**ASSIGNMENT**
Please take the lines from the one holding "Expand the Hora extra dropdown" through the one holding "Click the Chelsea club badge icon" in the data below and copy them exactly.

··· EXCERPTED DATA ···

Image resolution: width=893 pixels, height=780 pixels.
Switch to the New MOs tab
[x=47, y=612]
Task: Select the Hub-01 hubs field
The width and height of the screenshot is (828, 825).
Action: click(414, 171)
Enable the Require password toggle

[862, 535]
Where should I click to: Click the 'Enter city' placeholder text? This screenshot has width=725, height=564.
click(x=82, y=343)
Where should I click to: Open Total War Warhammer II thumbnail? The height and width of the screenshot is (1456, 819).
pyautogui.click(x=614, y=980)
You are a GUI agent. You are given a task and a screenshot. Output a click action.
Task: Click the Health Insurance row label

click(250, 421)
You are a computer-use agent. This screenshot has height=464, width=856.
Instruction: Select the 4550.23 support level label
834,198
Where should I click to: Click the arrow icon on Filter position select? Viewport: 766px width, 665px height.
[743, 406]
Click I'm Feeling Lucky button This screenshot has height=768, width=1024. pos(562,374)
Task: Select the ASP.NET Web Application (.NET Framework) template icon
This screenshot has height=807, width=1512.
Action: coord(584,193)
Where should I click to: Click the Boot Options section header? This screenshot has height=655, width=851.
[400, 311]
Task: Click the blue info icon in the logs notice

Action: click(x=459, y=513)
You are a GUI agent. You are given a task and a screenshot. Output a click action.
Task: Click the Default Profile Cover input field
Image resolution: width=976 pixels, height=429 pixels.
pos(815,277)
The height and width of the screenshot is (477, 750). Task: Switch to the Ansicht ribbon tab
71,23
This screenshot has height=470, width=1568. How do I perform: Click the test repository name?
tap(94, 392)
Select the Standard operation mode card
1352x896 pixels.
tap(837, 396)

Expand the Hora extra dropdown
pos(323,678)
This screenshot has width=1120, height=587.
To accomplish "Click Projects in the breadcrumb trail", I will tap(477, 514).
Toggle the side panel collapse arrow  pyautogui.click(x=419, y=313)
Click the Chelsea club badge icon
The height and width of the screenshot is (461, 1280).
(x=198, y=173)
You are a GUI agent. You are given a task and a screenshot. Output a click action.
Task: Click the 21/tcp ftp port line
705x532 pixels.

···

**TASK SOLUTION**
Expand the Hora extra dropdown
pos(323,678)
This screenshot has width=1120, height=587.
To accomplish "Click Projects in the breadcrumb trail", I will tap(477, 514).
Toggle the side panel collapse arrow  pyautogui.click(x=419, y=313)
Click the Chelsea club badge icon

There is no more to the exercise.